Since he is the second of the agency’s finest to be caught, we’re thinking this week is going to be a rough one at the federal level.
Jonathan Best, 30, of Port St. Lucie, Fla., pleaded guilty in New Haven to conspiracy to distribute and to possess with intent to distribute oxycodone, according to the U.S. attorney’s office. Authorities say Best accepted cash in exchange for facilitating the transportation of illegal narcotics through airport security without detection.
Prosecutors say Best also agreed last year to travel to Connecticut to help the narcotics trafficker launder drug proceeds.
“This defendant received cash payments to position himself at airport security while large quantities of oxycodone pills were smuggled through, and he also traveled from Florida to Connecticut to help this narcotics trafficking enterprise launder illegal proceeds,” U.S. Attorney David Fein said. “He breached his oath of public office and the serious responsibilities entrusted to him.”

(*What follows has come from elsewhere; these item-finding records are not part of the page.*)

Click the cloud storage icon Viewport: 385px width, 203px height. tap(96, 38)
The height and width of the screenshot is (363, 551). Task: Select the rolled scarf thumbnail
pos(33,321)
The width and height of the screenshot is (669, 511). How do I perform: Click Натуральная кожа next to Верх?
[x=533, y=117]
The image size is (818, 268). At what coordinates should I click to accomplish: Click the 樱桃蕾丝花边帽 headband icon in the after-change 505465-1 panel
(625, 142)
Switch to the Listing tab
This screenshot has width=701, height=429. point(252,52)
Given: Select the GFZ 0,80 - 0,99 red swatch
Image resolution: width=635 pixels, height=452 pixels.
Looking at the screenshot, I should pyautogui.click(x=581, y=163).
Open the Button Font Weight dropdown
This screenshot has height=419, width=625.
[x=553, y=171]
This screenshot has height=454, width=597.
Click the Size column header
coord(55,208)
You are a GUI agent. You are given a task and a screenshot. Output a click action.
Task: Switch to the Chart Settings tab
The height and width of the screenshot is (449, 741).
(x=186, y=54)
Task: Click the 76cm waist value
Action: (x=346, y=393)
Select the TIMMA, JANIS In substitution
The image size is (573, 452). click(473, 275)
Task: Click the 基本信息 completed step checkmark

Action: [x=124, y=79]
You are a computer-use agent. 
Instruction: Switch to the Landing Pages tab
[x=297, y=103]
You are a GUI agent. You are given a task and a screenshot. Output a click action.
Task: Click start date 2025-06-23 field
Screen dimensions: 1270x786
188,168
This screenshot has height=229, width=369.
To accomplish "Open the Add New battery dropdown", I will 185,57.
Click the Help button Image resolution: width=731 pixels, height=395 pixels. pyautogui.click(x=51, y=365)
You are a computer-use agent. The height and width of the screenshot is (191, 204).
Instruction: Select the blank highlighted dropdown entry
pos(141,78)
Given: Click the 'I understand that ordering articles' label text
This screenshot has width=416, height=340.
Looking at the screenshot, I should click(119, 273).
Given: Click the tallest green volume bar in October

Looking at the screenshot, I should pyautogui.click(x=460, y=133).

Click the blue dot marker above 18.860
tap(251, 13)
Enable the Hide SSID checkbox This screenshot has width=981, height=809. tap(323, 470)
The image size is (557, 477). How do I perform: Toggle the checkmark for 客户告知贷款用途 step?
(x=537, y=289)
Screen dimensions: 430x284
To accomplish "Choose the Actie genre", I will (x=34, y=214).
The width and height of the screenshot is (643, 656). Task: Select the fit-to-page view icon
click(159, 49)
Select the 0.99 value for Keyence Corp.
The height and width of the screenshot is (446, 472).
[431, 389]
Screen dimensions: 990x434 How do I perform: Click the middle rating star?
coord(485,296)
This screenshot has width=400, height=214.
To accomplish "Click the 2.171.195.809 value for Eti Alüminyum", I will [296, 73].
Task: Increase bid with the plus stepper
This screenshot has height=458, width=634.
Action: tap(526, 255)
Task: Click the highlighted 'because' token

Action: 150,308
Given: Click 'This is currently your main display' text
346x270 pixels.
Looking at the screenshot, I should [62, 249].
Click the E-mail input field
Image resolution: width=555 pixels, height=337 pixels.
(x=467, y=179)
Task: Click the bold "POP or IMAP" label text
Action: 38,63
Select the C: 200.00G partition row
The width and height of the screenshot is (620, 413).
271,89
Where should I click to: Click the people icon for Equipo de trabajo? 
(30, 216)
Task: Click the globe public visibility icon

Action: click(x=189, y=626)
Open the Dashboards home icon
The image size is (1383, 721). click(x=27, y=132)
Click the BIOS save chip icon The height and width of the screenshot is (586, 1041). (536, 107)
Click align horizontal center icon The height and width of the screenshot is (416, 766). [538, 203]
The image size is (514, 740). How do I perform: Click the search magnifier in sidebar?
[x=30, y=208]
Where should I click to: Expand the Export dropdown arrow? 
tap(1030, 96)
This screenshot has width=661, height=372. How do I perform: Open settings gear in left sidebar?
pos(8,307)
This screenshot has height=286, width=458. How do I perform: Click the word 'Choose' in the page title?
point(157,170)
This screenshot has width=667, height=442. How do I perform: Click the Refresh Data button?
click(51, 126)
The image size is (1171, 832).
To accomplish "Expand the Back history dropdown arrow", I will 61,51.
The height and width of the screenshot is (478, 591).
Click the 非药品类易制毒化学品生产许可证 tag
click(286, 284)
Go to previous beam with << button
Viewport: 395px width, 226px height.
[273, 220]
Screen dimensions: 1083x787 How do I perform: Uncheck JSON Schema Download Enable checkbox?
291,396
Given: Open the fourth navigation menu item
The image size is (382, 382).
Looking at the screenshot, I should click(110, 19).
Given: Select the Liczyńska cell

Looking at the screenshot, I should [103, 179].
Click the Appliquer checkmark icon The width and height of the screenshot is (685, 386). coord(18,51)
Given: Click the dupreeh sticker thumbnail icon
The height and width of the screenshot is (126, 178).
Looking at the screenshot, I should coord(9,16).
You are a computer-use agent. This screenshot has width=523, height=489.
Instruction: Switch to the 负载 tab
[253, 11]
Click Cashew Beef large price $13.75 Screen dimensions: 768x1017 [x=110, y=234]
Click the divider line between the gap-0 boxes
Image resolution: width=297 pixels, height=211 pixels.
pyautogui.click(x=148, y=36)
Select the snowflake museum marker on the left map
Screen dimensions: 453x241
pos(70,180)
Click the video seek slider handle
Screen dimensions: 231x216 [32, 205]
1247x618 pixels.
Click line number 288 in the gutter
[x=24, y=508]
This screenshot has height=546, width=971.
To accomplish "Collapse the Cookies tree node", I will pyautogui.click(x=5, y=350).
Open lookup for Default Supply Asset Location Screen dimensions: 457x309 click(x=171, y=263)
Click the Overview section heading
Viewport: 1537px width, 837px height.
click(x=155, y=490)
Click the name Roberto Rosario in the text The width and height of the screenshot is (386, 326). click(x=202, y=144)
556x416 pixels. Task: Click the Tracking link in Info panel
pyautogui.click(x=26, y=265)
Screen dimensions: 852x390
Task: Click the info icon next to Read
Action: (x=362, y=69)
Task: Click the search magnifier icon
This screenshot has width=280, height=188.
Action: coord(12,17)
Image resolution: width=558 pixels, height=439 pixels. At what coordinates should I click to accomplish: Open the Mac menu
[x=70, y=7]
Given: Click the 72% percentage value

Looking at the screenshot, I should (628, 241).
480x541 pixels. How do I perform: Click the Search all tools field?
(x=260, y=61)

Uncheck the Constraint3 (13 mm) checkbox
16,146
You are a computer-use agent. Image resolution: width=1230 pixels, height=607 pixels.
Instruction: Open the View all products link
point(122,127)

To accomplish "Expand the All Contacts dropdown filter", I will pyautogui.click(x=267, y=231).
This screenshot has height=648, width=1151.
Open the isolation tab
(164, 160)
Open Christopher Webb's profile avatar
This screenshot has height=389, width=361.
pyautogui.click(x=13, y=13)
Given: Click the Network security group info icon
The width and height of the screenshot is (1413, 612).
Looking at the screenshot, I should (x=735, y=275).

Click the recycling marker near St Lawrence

Best accepted $2,500 from the trafficker, who was cooperating with authorities, and $1,000 from an undercover law enforcement officer, prosecutors said. Authorities say the TSA officers, based at airports in Florida and New York, a Westchester County, N.Y., police officer and a Florida state trooper helped transport oxycodone pills from Florida to New York and Connecticut and/or transport cash proceeds from the sale of the drugs back to Florida.
Best faces up to 20 years in prison when he is sentenced July 12.
Another former TSA officer, Christopher Allen, pleaded guilty Monday to federal charges of accepting cash in exchange for allowing illegal prescription painkillers to pass through airport security without detection. A former New York police officer and a former Florida state trooper pleaded guilty earlier in the case.
They are among 20 people arrested last year after an investigation by a Drug Enforcement Administration task force. Not all of them work for the TSA.